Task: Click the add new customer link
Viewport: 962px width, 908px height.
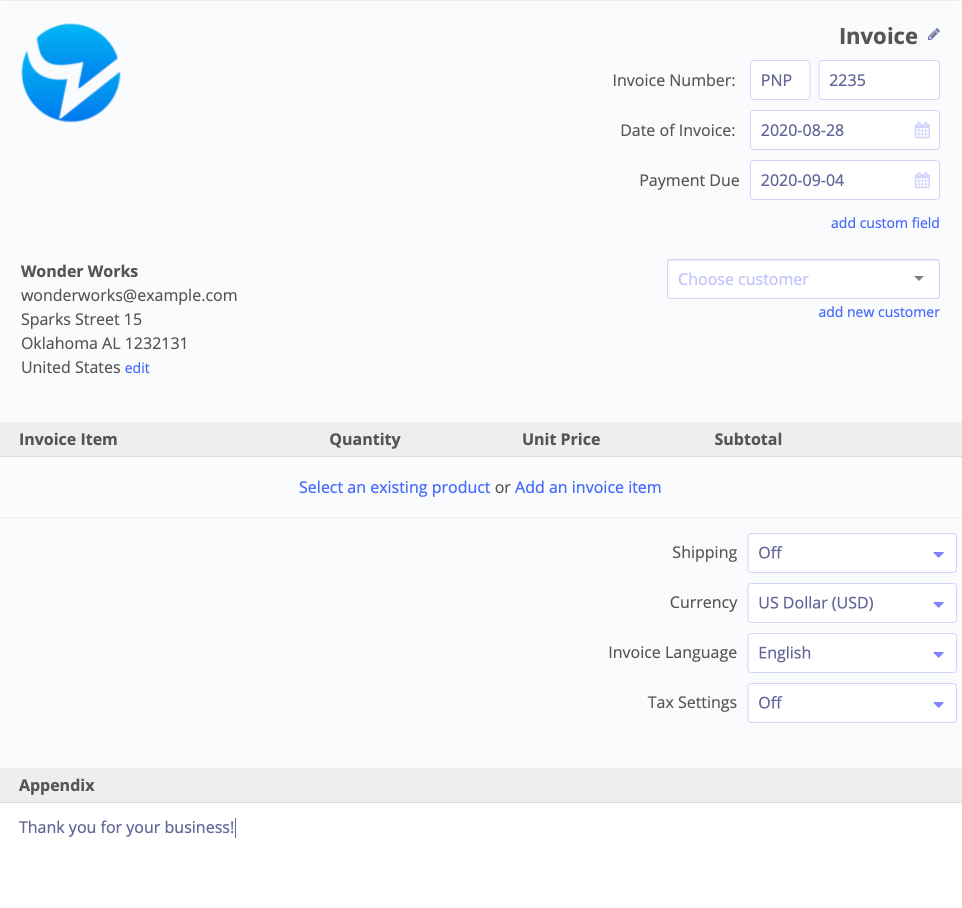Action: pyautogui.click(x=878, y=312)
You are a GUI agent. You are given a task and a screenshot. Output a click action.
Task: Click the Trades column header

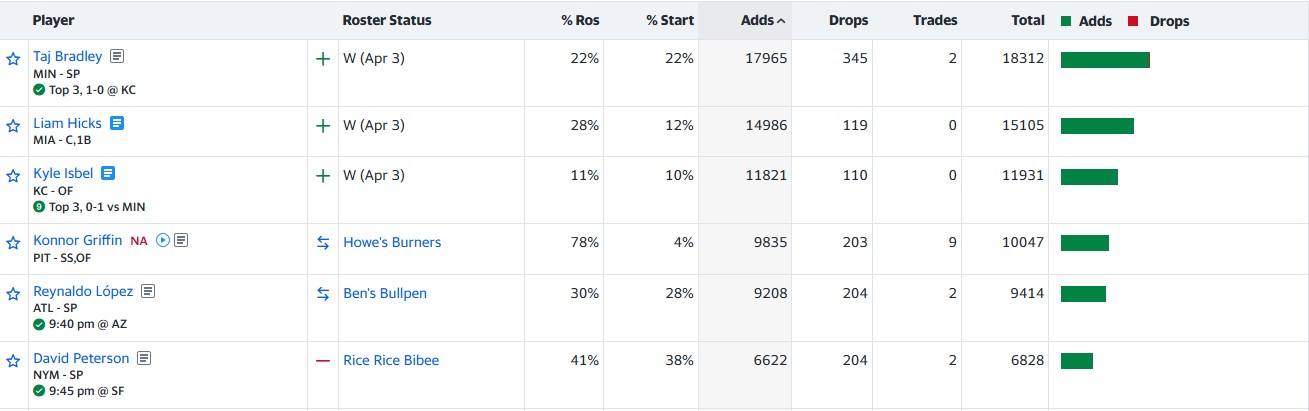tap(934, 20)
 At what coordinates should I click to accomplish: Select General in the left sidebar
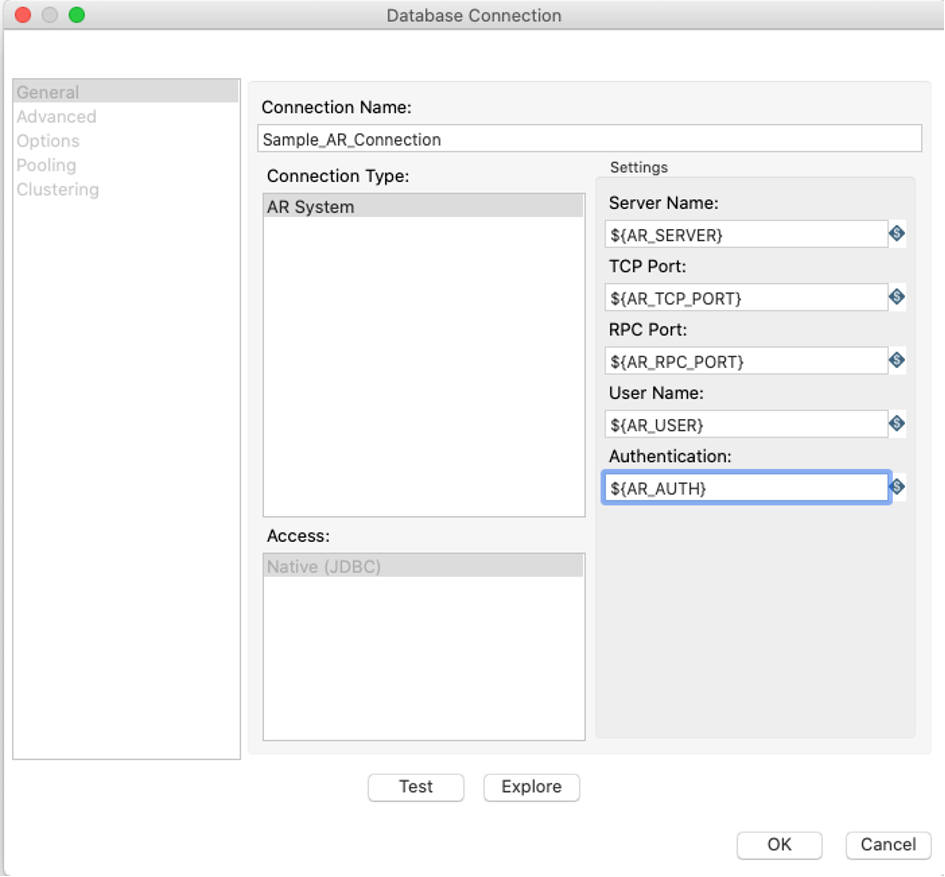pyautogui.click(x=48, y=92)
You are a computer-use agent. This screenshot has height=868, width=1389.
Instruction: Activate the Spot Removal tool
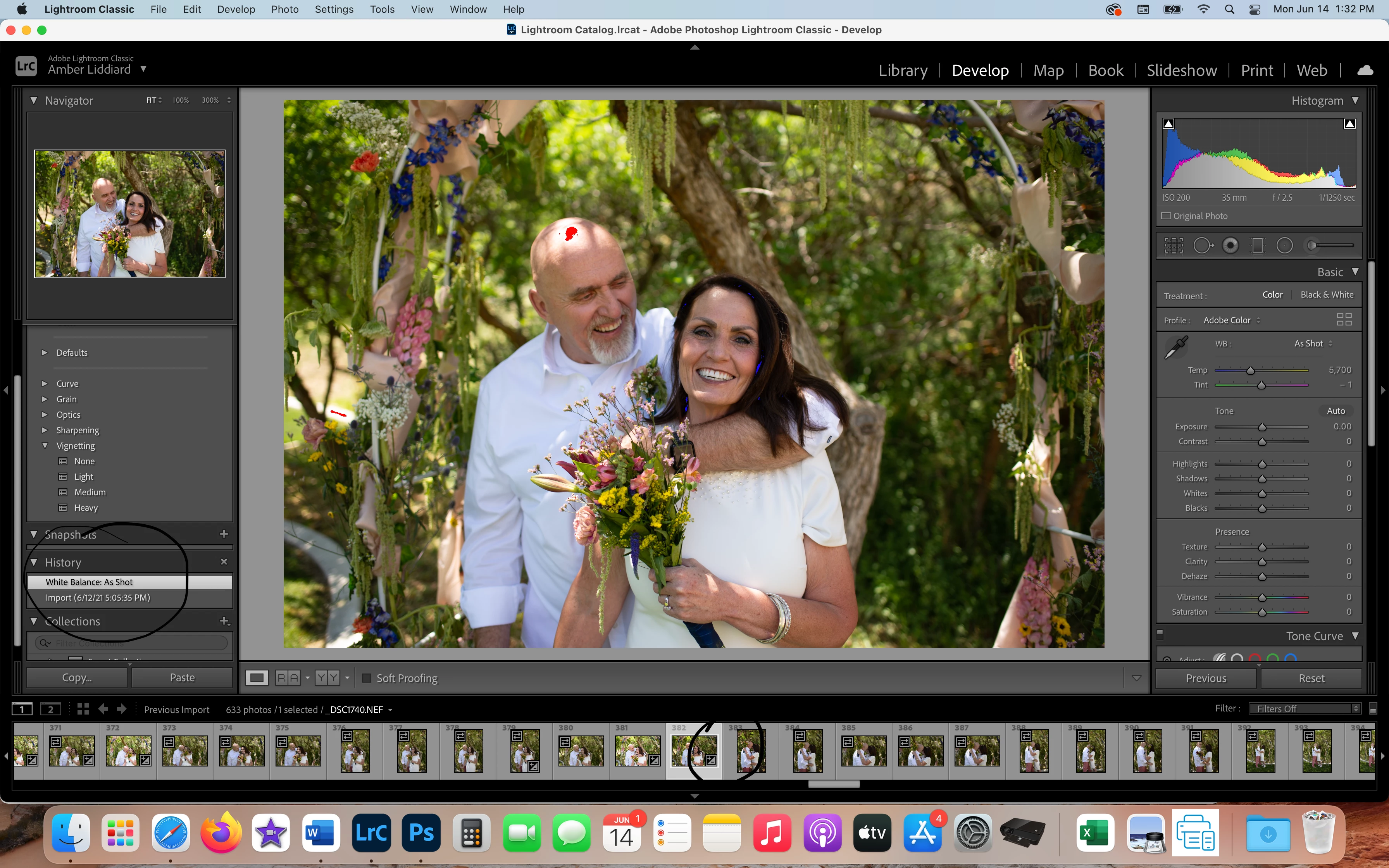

GOAL OF THE EXERCISE:
List each line of the material that contains the word "agent".

OUTPUT:
You are a GUI agent. You are given a task and a screenshot. Output a click action.
You are a computer-use agent. This screenshot has height=868, width=1389.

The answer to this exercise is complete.